Your tasks:
• A. Answer these questions from the review of Erskine's Institute:
(i) In what year did the first edition of the Institute appear?
(ii) What ultimately finances the Edinburgh Legal Education Trust?
(iii) Which volume in the series is the one under review?
• B. Continue the review of Erskine's Institute from the end of its last sentence.

Extract provided:
══════════
John Erskine, AN INSTITUTE OF THE LAW OF SCOTLAND 1st edn 1773 Edinburgh: Edinburgh Legal Education Trust (www.centreforprivatelaw.ed.ac.uk/monograph_series) 2014. Old Studies in Scots Law, vol 5. cxii+1025pp. ISBN 9780955633263. £30.

Author
DOI10.3366/elr.2015.0308
Pages429-430
Published date01 September 2015
Date01 September 2015

The Edinburgh Legal Education Trust is an important funding vehicle for legal research and education. Financed ultimately by CPD provision, the Trust is a powerful example of the positive impact that commercial engagement with the profession can have on the academic study and teaching of law. One of the Trust's activities is the publication of books on the law. Its Older Studies in Scots Law series comprises facsimile editions of important Scottish law books with introductions by some of today's leading legal scholars. The volume under review is the fifth to be produced in the series. Previous volumes have also been reviewed for this journal (see (2011) 15 EdinLR 33 and (2014) 18 EdinLR 300).
══════════
Source data:
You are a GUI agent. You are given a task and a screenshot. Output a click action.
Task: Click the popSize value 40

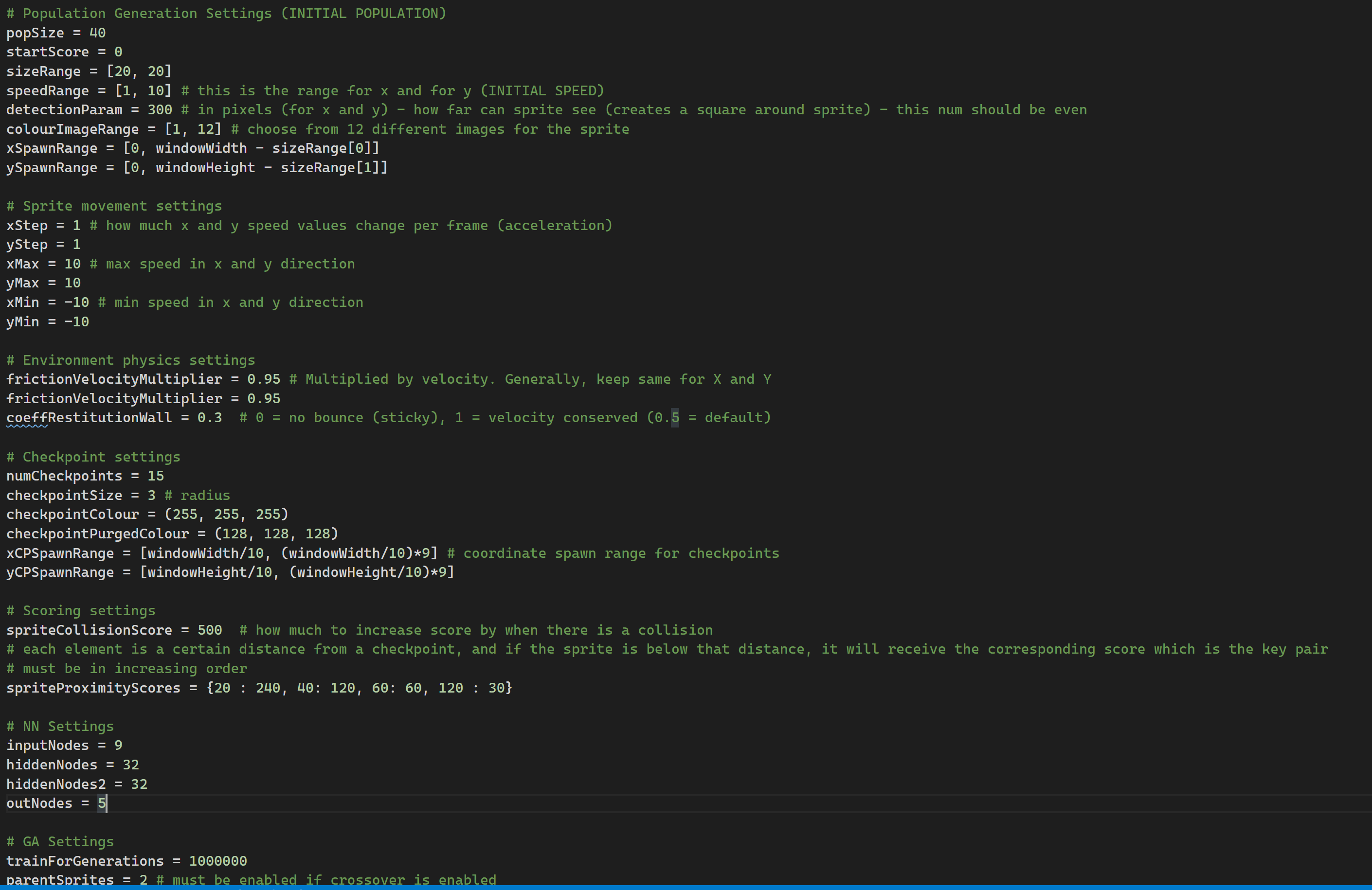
══════════
Solved problems:
• A.
(i) 1773
(ii) CPD provision
(iii) The fifth

• B.
As is noted in the original advertisement to Erskine's Institute, and as is commented upon in the introduction to this volume, Erskine worked towards completion of his Institute in the final years of his life. As such, it benefited from his focused attention as well as his forty-seven-year career as an advocate and teacher of law. He did not live to see the realisation of his endeavours, so the volume was edited and seen through the press by his son, David. The second and third editions of the Institute (1785; 1793) were enlarged by material not attributable to Erskine. The consequent importance of the first edition is noted in the volume under review: “By contrast [to the subsequent editions], the first edition, reprinted here, provides a statement of the law as Erskine believed it to be at the time when he completed the work, in the 1760s. It is therefore the authoritative version of Erskine's text” (xxxv).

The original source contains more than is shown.